Die Verfassungsbeschwerde betrifft die Verfassungsmäßigkeit der Ermittlung der Geräte- und Kartennummern sowie des Standorts von Mobiltelefonen durch den so genannten "IMSI-Catcher" (§ 100 i StPO).
I.
1. Durch das Gesetz zur Änderung der Strafprozessordnung vom 6. August 2002 (BGBl I S. 3018) wurde § 100 i StPO in die Strafprozessordnung eingeführt. Die Vorschrift lautet in der derzeit geltenden Fassung:
(1) Durch technische Mittel dürfen
zur Vorbereitung einer Maßnahme nach § 100a die Geräte- und Kartennummer sowie
zur vorläufigen Festnahme nach § 127 Abs. 2 oder Ergreifung des Täters auf Grund eines Haftbefehls oder Unterbringungsbefehls der Standort eines aktiv geschalteten Mobilfunkendgerätes ermittelt werden.

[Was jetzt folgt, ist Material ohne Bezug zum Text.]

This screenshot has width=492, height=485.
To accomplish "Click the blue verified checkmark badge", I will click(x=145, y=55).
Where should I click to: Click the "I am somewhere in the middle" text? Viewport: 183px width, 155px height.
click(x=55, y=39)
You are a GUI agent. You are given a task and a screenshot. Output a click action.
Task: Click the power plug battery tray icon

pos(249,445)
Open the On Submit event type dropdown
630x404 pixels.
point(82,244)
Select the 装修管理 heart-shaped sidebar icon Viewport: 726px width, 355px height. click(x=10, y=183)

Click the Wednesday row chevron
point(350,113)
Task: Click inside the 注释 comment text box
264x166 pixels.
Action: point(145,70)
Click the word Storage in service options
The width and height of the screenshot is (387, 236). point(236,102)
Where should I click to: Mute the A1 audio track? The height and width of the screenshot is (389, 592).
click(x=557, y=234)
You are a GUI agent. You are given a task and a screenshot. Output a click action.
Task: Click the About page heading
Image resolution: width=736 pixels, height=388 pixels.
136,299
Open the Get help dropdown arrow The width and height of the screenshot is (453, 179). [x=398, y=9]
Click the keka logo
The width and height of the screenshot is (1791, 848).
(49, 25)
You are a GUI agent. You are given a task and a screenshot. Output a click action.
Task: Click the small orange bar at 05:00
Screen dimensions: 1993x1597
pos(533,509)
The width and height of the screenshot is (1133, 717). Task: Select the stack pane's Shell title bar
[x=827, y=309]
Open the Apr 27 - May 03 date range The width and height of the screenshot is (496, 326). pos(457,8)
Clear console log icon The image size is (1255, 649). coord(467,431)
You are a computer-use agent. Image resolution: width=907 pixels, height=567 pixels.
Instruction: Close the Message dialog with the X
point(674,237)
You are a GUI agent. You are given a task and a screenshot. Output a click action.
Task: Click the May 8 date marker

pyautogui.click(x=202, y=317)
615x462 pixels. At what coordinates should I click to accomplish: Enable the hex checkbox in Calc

(2) Die Maßnahme nach Absatz 1 Nr. 1 ist nur zulässig, wenn die Voraussetzungen des § 100a vorliegen und die Durchführung der Überwachungsmaßnahme ohne die Ermittlung der Geräte- oder Kartennummer nicht möglich oder wesentlich erschwert wäre. Die Maßnahme nach Absatz 1 Nr. 2 ist nur im Falle einer Straftat von erheblicher Bedeutung und nur dann zulässig, wenn die Ermittlung des Aufenthaltsortes des Täters auf andere Weise weniger erfolgversprechend oder erschwert wäre; § 100f Abs. 3 Satz 2 gilt entsprechend. Die Maßnahme nach Absatz 1 Nr. 2 ist im Falle einer Straftat von erheblicher Bedeutung auch zulässig, wenn die Ermittlung des Aufenthaltsortes des Täters zur Eigensicherung der zur vorläufigen Festnahme oder Ergreifung eingesetzten Beamten des Polizeidienstes erforderlich ist.
(3) Personenbezogene Daten Dritter dürfen anlässlich solcher Maßnahmen nur erhoben werden, wenn dies aus technischen Gründen zur Erreichung des Zwecks nach Absatz 1 unvermeidbar ist. Über den Datenabgleich zur Ermittlung der gesuchten Geräte- und Kartennummer hinaus dürfen sie nicht verwendet werden und sind nach Beendigung der Maßnahme unverzüglich zu löschen.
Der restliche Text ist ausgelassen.